» **How to complete this task**
Identify the line that contains "Task: Expand Intro" in the material. Output it and every line after it, unchanged, through the end.

Provided records START

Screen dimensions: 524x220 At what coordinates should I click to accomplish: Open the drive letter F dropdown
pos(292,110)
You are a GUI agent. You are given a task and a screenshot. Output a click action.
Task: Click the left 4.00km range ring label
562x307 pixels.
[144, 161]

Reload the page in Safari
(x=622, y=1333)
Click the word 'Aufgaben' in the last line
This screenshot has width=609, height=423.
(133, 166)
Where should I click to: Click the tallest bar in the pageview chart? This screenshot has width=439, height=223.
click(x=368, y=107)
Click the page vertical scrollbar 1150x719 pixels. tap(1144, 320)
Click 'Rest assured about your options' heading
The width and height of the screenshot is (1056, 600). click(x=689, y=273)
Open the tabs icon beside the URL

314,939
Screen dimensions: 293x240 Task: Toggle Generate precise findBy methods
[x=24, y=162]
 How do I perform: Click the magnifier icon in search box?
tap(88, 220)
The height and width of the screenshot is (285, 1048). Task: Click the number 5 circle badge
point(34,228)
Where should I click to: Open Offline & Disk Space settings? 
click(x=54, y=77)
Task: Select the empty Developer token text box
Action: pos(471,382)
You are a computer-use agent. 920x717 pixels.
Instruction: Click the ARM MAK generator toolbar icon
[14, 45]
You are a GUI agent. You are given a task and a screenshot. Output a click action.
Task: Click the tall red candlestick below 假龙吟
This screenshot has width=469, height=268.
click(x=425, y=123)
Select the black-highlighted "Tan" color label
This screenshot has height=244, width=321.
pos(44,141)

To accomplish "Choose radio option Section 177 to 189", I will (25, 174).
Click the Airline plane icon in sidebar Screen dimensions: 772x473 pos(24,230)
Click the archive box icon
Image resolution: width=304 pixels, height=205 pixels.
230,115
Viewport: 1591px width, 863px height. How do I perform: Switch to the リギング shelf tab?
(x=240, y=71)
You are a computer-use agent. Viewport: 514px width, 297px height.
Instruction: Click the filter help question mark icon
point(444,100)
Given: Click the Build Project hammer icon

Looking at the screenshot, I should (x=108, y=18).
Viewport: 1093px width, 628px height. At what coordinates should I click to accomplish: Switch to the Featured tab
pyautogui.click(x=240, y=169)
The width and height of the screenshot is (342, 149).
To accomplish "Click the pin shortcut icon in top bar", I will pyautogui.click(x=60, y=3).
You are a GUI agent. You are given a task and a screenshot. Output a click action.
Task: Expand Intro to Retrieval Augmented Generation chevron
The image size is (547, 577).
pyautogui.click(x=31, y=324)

Provided records END

» **Solved problem**
Task: Expand Intro to Retrieval Augmented Generation chevron
The image size is (547, 577).
pyautogui.click(x=31, y=324)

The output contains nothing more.